Joyce Carol OATES : "Maudits"

Maudits

Encore du grand Oates avec ce "Maudits" qui nous plonge dans le Princeton de 1905 sécoué par d'étranges événements. Annabel Slade enlevée le jour de ces noces, alors que quelques jours auparavant l'ancien président Groover voit sa fille morte sur le toit de sa maison, comme si le "malin" s'acharnait sur cette communauté presbytérienne qui jouit d'influences et de pouvoirs sur l'ensemble des États-Unis.
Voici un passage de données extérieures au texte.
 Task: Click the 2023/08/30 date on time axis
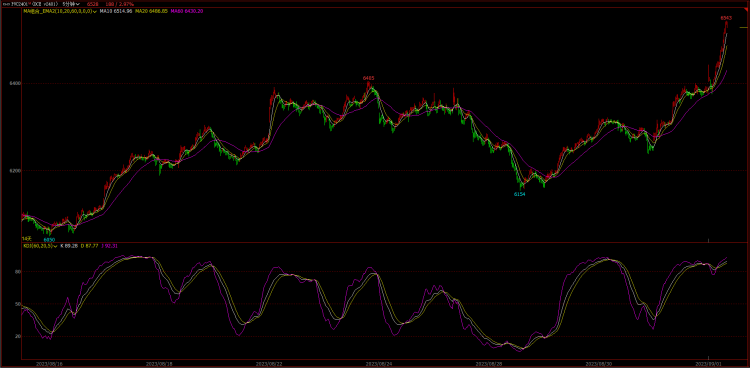click(598, 364)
Dans ces États-Unis, la religion influence et pour ainsi dire dirige l'ensemble de la vie, qu'elle soit personnelle, sociale ou politique. Elle irrigue la société entière, cette société nouvelle créée par les premiers colons libérés du joug britannique, cette société émancipatrice à condition d'être blanc, anglo-saxon et protestant. C'est cette société, bâtie selon les préceptes de Dieu, qui au début du XXème est heurtée de plein fouet à l'intérieur (par la libération des esclaves notamment) et par l'extérieur (par l'arrivée massive d'ouvriers immigrés illettrés, catholiques d'Italie ou d'Europe de l'Est) alors que naît et croît un mouvement socialiste qui cherche à ébranler les fondements mêmes de cet édifice divin.

Car Princeton, à ce moment là, est un concentré de l'histoire américaine, avec son université influente dirigée par Woodrow Wilson, les luttes intestines entre les professeurs ambitieux, les vieilles familles conservatrices et les porteurs des idées nouvelles (London, Twain, Sinclair).

Joyce Carol Oates nous offre un roman multiple, où les visages du mal sont eux aussi multiples, parfois cachés dans les détails mais souvent décrits à grands traits. On navigue entre réalité sociale et malédiction satanique dans une profusion lyrique, une construction millimétrée et une puissance narrative époustouflante.